# START OF Records shown
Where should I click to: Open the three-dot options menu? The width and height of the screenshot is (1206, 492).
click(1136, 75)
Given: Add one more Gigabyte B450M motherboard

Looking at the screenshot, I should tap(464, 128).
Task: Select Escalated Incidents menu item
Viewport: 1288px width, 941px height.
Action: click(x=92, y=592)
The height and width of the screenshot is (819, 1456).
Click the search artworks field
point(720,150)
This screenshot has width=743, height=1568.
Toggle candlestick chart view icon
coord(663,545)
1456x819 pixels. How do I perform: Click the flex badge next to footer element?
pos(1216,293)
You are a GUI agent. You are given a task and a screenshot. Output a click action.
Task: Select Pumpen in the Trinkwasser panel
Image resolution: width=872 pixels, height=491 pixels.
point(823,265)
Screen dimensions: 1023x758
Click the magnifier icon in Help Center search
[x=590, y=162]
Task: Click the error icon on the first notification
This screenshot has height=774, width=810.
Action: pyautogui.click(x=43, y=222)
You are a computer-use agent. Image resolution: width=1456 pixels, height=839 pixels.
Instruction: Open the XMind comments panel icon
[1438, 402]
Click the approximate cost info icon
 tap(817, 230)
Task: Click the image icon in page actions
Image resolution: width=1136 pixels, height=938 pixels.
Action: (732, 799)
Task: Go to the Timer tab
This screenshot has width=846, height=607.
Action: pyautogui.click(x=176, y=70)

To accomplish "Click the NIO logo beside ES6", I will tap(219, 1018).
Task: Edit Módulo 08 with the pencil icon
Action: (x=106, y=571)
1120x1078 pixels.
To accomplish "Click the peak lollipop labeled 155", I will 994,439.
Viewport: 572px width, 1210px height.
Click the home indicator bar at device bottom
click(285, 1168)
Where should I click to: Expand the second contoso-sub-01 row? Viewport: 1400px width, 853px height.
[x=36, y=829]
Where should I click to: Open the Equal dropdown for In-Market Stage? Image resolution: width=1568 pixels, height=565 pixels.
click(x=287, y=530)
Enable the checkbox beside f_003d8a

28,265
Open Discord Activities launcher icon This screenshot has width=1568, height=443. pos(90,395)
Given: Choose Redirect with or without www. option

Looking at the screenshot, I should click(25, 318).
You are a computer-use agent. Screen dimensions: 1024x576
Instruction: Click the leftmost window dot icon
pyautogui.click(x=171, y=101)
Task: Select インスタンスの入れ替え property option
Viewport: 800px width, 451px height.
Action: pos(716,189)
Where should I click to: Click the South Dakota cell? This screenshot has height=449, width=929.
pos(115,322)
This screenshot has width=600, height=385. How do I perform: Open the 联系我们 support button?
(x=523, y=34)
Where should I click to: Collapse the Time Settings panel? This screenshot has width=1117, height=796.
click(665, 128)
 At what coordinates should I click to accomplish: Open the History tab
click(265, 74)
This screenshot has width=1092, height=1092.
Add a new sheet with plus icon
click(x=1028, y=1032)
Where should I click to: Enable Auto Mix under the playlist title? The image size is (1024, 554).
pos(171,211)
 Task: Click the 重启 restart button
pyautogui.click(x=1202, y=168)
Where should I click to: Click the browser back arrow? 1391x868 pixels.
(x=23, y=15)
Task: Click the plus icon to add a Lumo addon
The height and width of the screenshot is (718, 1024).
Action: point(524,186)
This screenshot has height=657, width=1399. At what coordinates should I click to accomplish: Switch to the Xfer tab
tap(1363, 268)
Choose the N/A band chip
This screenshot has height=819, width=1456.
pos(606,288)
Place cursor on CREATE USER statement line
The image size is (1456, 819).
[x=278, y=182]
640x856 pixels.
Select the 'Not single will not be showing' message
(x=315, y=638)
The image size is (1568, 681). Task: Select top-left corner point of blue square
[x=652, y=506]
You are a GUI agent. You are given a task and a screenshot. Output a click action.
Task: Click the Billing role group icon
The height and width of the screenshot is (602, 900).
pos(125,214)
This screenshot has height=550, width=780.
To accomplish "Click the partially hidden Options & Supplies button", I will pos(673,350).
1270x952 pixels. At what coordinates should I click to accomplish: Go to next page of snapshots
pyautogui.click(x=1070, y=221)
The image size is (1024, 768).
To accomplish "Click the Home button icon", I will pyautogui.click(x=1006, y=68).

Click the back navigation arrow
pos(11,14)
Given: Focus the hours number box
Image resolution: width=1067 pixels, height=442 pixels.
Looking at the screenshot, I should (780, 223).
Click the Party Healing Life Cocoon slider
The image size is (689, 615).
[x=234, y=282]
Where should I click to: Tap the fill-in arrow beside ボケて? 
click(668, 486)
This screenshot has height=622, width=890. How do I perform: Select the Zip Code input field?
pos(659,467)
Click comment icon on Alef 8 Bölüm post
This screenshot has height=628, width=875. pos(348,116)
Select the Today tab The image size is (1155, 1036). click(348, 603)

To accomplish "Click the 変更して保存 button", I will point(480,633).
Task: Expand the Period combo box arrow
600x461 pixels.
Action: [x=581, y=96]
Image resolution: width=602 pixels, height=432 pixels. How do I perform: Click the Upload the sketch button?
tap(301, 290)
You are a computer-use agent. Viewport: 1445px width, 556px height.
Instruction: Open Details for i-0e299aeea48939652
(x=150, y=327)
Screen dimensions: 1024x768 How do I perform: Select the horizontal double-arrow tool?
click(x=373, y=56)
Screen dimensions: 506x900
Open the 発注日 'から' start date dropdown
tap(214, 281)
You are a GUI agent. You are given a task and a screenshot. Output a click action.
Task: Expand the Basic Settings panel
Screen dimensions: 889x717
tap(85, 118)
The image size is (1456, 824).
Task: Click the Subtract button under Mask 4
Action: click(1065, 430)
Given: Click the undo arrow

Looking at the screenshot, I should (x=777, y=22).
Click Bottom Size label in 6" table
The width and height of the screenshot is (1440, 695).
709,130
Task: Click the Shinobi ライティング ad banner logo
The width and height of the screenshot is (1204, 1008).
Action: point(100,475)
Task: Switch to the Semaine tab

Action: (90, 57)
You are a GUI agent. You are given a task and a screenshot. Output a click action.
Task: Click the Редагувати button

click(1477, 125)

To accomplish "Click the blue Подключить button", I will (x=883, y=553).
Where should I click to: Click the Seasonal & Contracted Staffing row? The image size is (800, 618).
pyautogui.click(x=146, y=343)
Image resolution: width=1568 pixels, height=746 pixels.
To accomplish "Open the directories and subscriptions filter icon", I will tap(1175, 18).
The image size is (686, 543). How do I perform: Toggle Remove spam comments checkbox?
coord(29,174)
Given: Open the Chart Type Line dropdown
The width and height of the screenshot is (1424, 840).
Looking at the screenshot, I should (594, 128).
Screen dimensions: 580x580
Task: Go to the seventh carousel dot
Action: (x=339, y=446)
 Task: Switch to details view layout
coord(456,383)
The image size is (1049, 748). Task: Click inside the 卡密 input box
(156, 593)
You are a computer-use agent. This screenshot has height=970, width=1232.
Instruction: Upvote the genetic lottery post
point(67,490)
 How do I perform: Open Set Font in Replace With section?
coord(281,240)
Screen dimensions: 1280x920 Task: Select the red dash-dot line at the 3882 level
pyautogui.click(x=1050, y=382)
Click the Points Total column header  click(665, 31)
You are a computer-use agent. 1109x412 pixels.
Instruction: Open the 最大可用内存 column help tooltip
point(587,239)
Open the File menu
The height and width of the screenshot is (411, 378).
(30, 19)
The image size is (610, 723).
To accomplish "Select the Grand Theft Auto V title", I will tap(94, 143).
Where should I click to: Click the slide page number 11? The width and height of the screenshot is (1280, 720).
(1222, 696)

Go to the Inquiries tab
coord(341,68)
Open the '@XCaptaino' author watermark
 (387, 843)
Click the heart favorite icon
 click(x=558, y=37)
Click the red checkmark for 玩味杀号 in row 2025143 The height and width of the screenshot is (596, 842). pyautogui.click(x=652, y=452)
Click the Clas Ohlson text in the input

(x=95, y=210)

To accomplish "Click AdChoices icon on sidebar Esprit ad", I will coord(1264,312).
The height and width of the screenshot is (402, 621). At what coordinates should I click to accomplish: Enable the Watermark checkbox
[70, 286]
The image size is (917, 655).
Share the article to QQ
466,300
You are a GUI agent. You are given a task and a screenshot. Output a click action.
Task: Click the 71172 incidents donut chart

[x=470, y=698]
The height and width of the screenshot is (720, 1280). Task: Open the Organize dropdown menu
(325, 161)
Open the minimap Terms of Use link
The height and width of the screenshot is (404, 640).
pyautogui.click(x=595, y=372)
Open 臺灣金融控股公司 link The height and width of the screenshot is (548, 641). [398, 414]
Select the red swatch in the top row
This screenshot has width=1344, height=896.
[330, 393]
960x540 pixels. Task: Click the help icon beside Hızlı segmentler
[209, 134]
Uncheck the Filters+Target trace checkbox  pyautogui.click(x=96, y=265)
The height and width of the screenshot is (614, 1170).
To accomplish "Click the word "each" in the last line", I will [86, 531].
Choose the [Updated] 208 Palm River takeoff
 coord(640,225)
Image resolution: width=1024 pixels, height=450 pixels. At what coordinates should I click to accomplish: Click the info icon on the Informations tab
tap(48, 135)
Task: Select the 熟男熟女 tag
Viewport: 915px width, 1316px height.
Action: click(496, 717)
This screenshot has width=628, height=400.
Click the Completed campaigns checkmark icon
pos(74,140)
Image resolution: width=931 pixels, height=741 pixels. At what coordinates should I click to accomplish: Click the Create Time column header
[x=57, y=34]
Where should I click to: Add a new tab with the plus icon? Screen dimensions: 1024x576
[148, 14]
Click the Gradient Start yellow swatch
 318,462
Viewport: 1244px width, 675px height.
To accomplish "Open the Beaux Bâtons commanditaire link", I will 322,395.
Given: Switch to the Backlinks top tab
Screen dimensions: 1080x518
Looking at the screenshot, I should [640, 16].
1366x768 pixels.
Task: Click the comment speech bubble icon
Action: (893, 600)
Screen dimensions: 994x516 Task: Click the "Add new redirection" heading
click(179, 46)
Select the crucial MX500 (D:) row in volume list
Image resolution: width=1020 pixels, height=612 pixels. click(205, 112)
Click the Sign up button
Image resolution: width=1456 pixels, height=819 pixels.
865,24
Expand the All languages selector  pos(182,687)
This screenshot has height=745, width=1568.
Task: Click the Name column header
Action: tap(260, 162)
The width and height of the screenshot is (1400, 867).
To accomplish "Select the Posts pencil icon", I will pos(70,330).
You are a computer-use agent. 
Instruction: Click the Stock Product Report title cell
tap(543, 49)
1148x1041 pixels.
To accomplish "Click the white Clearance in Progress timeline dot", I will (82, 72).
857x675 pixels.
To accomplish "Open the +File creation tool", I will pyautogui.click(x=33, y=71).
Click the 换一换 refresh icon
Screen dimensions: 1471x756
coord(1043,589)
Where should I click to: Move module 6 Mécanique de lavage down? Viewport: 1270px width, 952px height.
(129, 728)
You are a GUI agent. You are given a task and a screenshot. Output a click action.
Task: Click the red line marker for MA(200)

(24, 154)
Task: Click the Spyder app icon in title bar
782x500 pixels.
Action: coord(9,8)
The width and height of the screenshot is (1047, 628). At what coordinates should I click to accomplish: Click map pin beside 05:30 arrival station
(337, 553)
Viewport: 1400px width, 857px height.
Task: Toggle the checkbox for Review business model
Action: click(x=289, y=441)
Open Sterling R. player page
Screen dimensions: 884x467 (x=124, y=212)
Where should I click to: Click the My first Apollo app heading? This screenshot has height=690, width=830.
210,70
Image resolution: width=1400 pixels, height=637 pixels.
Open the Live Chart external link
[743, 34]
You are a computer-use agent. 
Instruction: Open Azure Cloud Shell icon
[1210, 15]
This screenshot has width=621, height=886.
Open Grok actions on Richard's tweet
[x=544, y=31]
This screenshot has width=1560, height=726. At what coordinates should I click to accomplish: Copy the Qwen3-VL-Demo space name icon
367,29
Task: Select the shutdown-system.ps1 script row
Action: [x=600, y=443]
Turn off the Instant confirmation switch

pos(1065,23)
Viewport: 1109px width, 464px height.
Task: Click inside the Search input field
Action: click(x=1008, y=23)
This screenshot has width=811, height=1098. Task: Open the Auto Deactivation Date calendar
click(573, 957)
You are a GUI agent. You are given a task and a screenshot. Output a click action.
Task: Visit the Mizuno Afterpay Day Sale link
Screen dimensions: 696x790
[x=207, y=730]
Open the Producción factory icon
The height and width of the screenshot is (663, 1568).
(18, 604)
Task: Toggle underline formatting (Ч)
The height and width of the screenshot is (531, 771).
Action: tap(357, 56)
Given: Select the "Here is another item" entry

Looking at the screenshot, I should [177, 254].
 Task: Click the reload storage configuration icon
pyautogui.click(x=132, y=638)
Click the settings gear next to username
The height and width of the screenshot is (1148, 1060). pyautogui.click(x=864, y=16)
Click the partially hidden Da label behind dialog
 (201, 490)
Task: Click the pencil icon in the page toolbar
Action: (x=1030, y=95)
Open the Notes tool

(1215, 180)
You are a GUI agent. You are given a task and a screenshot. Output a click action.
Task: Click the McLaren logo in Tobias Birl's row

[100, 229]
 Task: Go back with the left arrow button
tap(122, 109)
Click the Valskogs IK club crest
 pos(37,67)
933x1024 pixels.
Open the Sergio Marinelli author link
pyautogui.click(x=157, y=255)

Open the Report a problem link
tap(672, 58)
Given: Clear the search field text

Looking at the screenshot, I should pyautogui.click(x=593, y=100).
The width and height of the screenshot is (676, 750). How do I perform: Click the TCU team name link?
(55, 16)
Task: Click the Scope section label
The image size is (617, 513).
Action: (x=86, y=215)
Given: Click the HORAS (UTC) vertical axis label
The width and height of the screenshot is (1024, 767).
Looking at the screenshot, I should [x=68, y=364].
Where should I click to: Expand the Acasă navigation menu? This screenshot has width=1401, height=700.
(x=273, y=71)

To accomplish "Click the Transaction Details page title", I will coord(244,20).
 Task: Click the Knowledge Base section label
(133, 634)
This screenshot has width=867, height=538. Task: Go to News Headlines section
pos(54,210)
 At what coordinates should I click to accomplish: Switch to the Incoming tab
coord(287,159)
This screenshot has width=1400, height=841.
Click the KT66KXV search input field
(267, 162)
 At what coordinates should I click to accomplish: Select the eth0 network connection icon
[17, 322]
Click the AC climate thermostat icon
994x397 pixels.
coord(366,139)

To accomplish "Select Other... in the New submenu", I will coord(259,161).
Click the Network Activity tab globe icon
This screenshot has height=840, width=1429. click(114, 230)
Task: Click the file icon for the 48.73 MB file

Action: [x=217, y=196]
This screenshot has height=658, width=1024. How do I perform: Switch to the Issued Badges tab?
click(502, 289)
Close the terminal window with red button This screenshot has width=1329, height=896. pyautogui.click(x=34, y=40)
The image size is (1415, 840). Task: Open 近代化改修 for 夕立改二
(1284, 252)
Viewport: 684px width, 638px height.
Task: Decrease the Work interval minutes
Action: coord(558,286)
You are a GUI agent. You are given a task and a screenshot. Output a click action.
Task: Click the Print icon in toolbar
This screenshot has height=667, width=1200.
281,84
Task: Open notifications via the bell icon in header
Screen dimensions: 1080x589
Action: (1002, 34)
# END OF Records shown
Retype everything in the records from the line that contains "Open the File menu" down to the line that contains "I will coord(1264,312).", with both of those lines included.

Open the File menu
The height and width of the screenshot is (411, 378).
(30, 19)
The image size is (610, 723).
To accomplish "Select the Grand Theft Auto V title", I will tap(94, 143).
Where should I click to: Click the slide page number 11? The width and height of the screenshot is (1280, 720).
(1222, 696)

Go to the Inquiries tab
coord(341,68)
Open the '@XCaptaino' author watermark
 (387, 843)
Click the heart favorite icon
 click(x=558, y=37)
Click the red checkmark for 玩味杀号 in row 2025143 The height and width of the screenshot is (596, 842). pyautogui.click(x=652, y=452)
Click the Clas Ohlson text in the input

(x=95, y=210)

To accomplish "Click AdChoices icon on sidebar Esprit ad", I will coord(1264,312).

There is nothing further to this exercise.